Respect, on the other hand, has tended to pitch itself as a party for
Muslims, and has specifically sought to co-opt the existing mosque leaderships.
This carries with it the serious danger of a strengthening of communalist
sentiment amongst Muslims, and the corresponding danger of non-Muslims
finding little in Respect to appeal to them. We have already seen a marked
lack of participation by Hindus and Sikhs in the anti-war movement, largely
due to what they saw as the privileged role afforded to Muslims, with imams
prominent on Stop the War platforms and chanting of the takbeer on demonstrations.
What the alienated youth really
need is a socialist alternative rooted in class struggle – the sort of
struggle we can see in the Heathrow Airport strike, where the mainly Asian
workforce have been informed not by religious fundamentalism but by the
secular and socialist tradition of the Indian Workers Association. After
all, these youth are overwhelmingly part of the working class. This is
where the tensions in Respect come out – while the coalition includes Islamists
who oppose class struggle as disruptive of the Ummah (the community of
Muslims, in which all are supposedly equal), many if not most Respect activists
are socialists who should base themselves on class struggle.
Unfortunately, much of what should
be ABC politics has been diluted or forgotten in the search for transient
opportunities. The SWP in particular has tended to slide from a necessary
and correct defence of Muslims against scapegoating to a romanticising
of Islam. They have echoed the view of the Islamists that Bush’s war drive
represents a war on Islam, forgetting that during the Balkan wars Muslims
were loudly in favour of bombing Serbia.
They have argued that Muslims in Britain
face religious persecution, rather than what is better described as racial
oppression with religious overtones. Partly in reaction to the pro-war
liberals’ view that Islam is particularly reactionary – in fact it is no
more so than any religion – large sections of the left have drifted towards
a view of Islam as a special anti-imperialist religion.

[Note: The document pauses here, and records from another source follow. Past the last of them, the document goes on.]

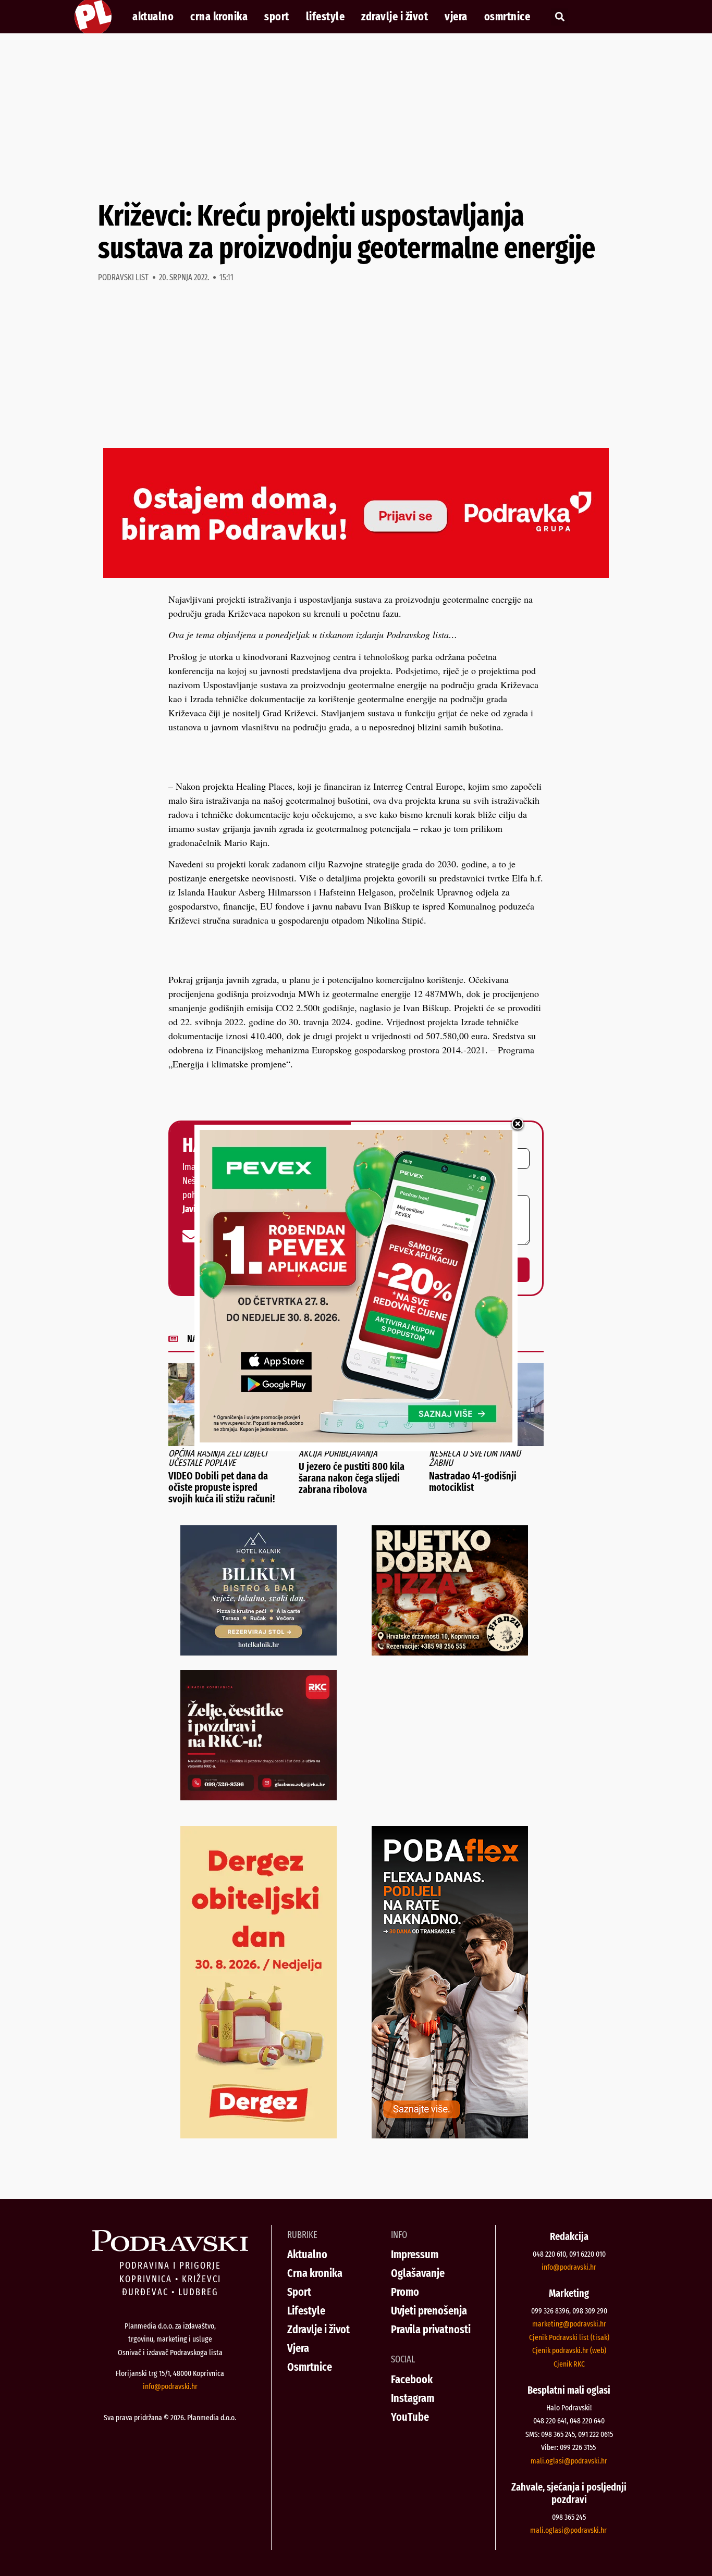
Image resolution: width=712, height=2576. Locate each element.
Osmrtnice (507, 16)
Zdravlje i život (394, 16)
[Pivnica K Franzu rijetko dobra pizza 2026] (450, 1652)
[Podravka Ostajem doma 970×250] (356, 574)
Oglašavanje (418, 2273)
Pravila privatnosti (431, 2329)
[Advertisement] (356, 117)
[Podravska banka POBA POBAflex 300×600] (450, 2135)
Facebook (412, 2379)
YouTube (410, 2417)
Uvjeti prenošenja (429, 2311)
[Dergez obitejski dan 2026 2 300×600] (258, 2135)
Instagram (412, 2398)
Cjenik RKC (569, 2364)
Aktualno (153, 16)
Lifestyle (325, 16)
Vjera (456, 16)
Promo (405, 2292)
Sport (276, 16)
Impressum (414, 2254)
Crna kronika (219, 16)
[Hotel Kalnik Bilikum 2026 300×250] (258, 1652)
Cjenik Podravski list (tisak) (569, 2337)
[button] (559, 17)
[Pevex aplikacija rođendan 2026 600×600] (356, 1439)
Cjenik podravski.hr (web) (569, 2350)
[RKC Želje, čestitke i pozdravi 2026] (258, 1796)
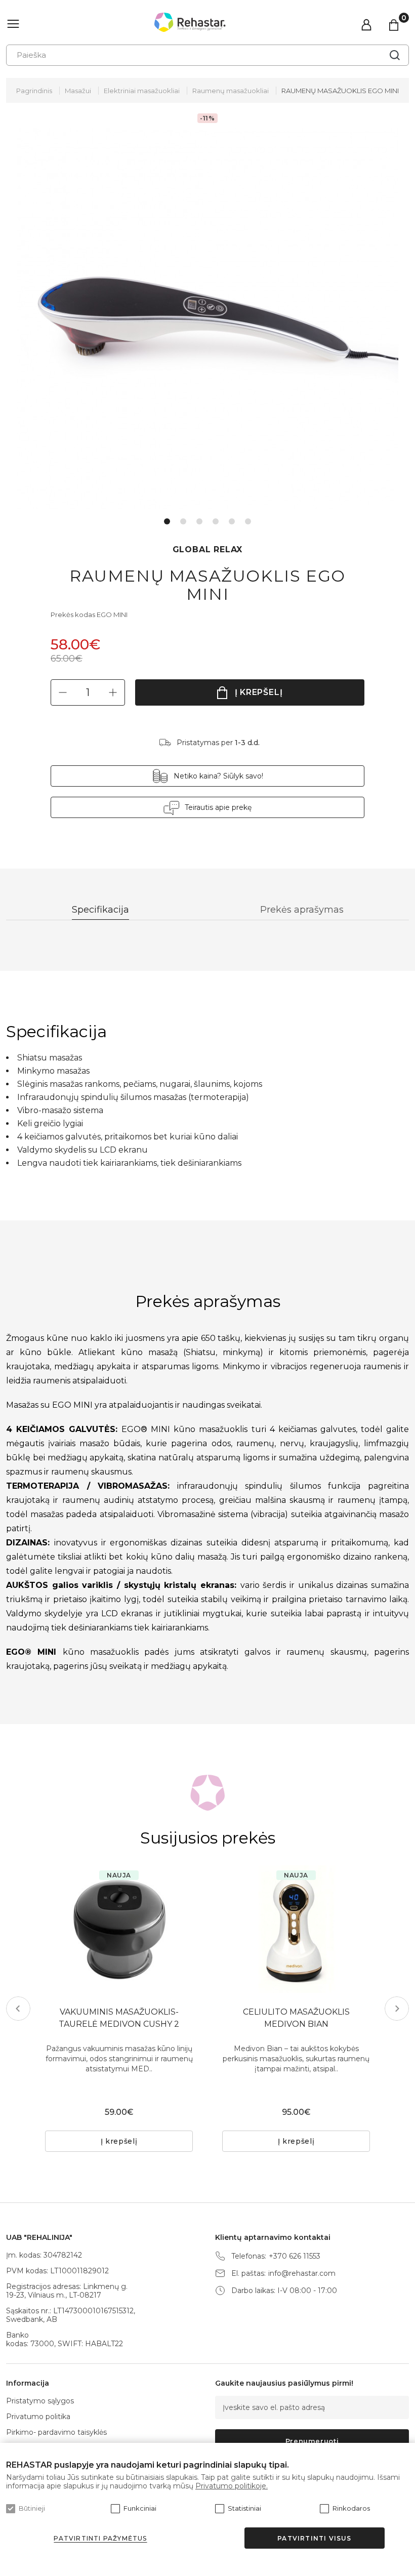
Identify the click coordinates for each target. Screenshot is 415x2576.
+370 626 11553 (294, 2256)
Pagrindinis (34, 91)
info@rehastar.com (302, 2273)
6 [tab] (248, 521)
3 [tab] (199, 521)
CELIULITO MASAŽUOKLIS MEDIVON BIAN (296, 2018)
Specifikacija (100, 909)
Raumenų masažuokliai (230, 91)
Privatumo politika (38, 2416)
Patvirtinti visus (314, 2538)
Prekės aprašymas (302, 909)
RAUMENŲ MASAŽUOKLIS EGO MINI (340, 91)
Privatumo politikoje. (231, 2485)
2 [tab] (183, 521)
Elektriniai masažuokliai (142, 91)
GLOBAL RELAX (208, 549)
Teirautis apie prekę (218, 807)
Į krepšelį (259, 692)
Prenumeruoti (312, 2441)
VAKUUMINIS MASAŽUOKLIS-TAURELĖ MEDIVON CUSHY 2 (119, 2018)
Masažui (78, 91)
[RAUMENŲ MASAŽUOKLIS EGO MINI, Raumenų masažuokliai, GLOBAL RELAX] (207, 318)
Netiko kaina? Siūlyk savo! (218, 776)
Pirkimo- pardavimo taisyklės (56, 2432)
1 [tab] (167, 521)
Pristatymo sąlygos (40, 2400)
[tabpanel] (207, 318)
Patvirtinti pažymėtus (100, 2538)
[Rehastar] (190, 22)
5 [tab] (232, 521)
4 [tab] (216, 521)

The question of how to work with
Muslims will be a serious test for the British left in the months and years
ahead. Because of the war in Iraq,
and the way it has catalysed underlying discontent, the Muslim working
class is more likely than the class as a whole to be willing to consider
alternatives to New Labour. It would be sectarian to put artificial obstacles
in the way of collaboration or to give unnecessary offence to religious
sensibilities. At the same time, socialists must avoid diluting their programme
to smooth over arguments with religious conservatives. Anyone, whether
religious or not, can be a socialist. The task must be to win Muslims to
the understanding that socialist politics can provide the alternative they
need, not to convert the left into an appreciation society for Islam.